Los Renegados presentan:
Los Misterios de Harris Burdick
UN EXTRAÑO DÍA EN JULIO
Escrito por George Valencia (Calavera)
Basado en una ilustración de Chris Van Allsburg
Lanzó con todas sus fuerzas, pero la tercera piedra rebotó de regreso.
1
Imagina un lago.
Un lago prístino y tan azul como el más límpido de los cielos, enclavado en el interior de un valle al oeste de un pueblo pequeño; un lago rodeado de bosquecillos de árboles bajos y praderas tan verdes como nunca hayas imaginado, a través de las cuales riachuelos tranquilos y angostos desembocan en él con un murmullo cadencioso que invita al sueño, la tranquilidad y la paz. Aquí y allá el lago se pierde en rincones, recovecos y curvas, creados por los numerosos promontorios que se alzan en las colinas bajas de las faldas de la montaña. Algunas rocas de gran tamaño invaden los bordes en ciertas zonas, creando cuevas y pequeñas lagunas escondidas; hábitat ideal para los castores, las ardillas y los niños de nueve años.
Imagina un niño, justamente de esa edad, de cabello negro, piel blanca, ojos soñadores y sonrisa inocente. Es algo tímido y le cuesta relacionarse con los demás chicos del colegio. Le gusta dibujar, leer y adentrarse en la multitud de caminitos que rodean el lago y que se pierden en el interior del bosque en una telaraña sin fin. De cuando en cuando sale a cazar pececillos, para admirarlos y estudiarlos, y luego dejarlos en libertad. Es callado y soñador, pero saca buenas notas en el cole.

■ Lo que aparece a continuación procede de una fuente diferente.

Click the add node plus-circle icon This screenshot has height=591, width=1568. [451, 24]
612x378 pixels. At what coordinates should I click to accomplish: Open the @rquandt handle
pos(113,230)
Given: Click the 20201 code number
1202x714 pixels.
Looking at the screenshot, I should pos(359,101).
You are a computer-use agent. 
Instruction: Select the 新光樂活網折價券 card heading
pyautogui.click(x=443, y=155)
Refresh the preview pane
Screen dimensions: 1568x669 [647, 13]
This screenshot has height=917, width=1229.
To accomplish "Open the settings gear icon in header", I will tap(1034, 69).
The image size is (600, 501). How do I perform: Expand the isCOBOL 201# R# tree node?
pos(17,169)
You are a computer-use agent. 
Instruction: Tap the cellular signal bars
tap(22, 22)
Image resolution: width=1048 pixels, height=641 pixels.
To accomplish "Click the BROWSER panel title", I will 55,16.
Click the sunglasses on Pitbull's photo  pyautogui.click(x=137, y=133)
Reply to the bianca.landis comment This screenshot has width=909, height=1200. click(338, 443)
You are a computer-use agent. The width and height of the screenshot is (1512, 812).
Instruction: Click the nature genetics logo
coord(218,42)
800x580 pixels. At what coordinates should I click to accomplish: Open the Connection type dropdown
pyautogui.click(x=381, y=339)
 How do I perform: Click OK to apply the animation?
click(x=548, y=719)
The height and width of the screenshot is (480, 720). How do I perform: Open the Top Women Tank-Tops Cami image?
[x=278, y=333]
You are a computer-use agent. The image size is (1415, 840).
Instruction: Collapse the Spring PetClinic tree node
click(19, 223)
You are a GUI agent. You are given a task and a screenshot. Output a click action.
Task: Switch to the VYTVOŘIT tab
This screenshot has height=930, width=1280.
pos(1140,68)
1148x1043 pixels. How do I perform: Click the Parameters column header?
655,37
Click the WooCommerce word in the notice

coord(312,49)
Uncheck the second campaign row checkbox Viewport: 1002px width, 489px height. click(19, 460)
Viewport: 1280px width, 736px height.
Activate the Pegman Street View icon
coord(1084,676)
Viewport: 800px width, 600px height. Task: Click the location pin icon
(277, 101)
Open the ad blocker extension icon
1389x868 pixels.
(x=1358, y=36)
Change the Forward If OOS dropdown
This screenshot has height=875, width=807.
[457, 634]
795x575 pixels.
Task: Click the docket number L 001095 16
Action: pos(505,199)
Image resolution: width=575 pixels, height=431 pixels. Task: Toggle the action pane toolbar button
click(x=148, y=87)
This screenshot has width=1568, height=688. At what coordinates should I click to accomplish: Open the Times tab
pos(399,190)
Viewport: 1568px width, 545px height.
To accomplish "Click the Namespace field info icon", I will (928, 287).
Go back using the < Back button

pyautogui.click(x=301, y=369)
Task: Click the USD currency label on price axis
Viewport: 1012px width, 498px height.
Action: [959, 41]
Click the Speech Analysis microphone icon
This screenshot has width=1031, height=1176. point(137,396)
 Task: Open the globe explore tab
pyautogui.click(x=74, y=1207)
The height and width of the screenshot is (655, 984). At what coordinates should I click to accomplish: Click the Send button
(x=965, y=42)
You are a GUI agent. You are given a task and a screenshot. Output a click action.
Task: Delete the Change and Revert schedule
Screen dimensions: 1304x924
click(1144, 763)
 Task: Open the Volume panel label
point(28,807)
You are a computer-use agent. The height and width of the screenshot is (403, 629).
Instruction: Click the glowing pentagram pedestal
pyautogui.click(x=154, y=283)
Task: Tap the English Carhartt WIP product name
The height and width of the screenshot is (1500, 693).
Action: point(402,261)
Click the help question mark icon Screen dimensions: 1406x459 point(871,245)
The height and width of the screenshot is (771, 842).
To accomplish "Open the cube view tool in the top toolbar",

Ese soy yo a los nueve años.
Ahora imagina una niña, un año mayor. La más linda que jamás hayas visto. Delgada y grácil, de ojos negros y cabello oscuro y abundante. Su sonrisa invita a la alegría, a las risas, y su mirada lleva los sueños en su brillo. Es inteligente, locuaz y su compañía te hace sentir bien. También le gusta leer historias de aventuras y tiene una infinita creatividad para los juegos. Hermosa, tierna, de buen corazón, una criatura casi etérea, como una mariposa de vivos colores. Así es ella.
Su nombre es Estephanie.
Ahora une estos tres elementos, únelos en un extraño día en julio, uno en el que el tiempo parece estar más allá de cualquier medida; uno en el que los árboles no se mecen y las nubes parecen tardar días en recorrer el cielo, uno en el que el lago está tan quieto y sereno como un espejo. Hazlo, y la magia surgirá. Naturalmente, sin barreras ni límites, tan poderosa e inesperada como un atardecer violeta.
Con la fuerza suficiente como para cambiar vidas.
2
Fue Estephanie quien lo descubrió.
Era ella a quien siempre se le ocurrían las buenas ideas, y ella la que por alguna razón siempre descubría las cosas más curiosas. A veces eran cosas que solo ella (y con el tiempo yo también) entendía… Como quien ve figuras en las nubes donde los demás ven algodones blancos.
Era un mundo aparte, Estephanie, siempre tan soñadora.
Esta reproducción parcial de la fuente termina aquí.